The bread calls for three flours: rye, semolina (I used durum--maybe the coarser semolina would have worked better here), and bread flour, along with a little sugar, olive oil, water, yeast, and vital wheat gluten. The only change I made was to substitute caraway seeds for dried onion flakes. (Because rye bread isn't rye bread without caraway seeds, in my opinion, and I have a food-snobbish objection to dried onion flakes).
This is a much easier bread to make than Rose's rye bread recipes or her recipes using durum wheat flour, but the extra steps in her recipes more than pay off. This bread was good--it's pretty hard to have a loaf of freshly baked bread that doesn't have something to recommend it--but it's definitely not a great bread.
All the ingredients are mixed together and kneaded briefly. (Rose's recipes generally call for longer kneading, less yeast, slower rising, and more periods of rest). It rises only once in the bowl, for only about an hour.
Then it's shaped, and it rises again for another hour or so. (Rose's breads usually have a total of three rises).

Then, after it's risen, you cover it quickly with an egg wash, slash it, and bake it.

After I made my first slash, I realized that the bread already was forming a natural slash lengthwise down the middle of the loaf, and that I should have just emphasized that.
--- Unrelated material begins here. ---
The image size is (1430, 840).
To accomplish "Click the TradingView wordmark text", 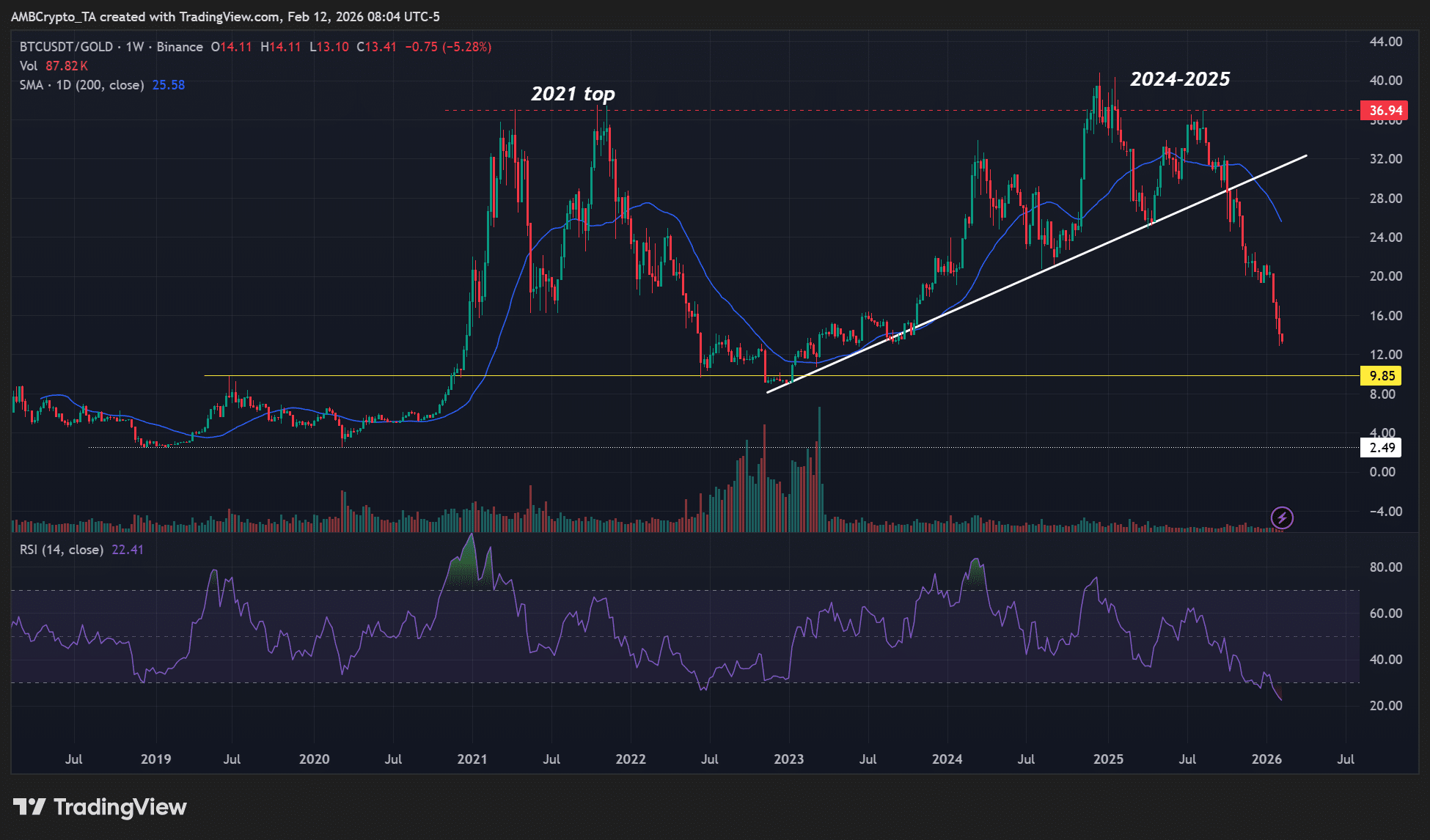I will [120, 807].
But it was too late for thinking.

It was nice to have a loaf of fresh bread again. But the delicate taste of durum flour, which is what I love about it, was totally overwhelmed by the rye flour and caraway seeds, which is, after all, what I love about rye bread. But, as it turned out, there seemed to be no particular advantage to mixing the two; I was hoping that the combination would somehow be synergistic, but no such luck. Even though I used my burst-of-steam gadget, this loaf was not a good crusty loaf of bread--its crust was more like that of a sandwich loaf than a peasant loaf. It was chewy and it tasted good, but it was not the spectacular bread I was hoping for.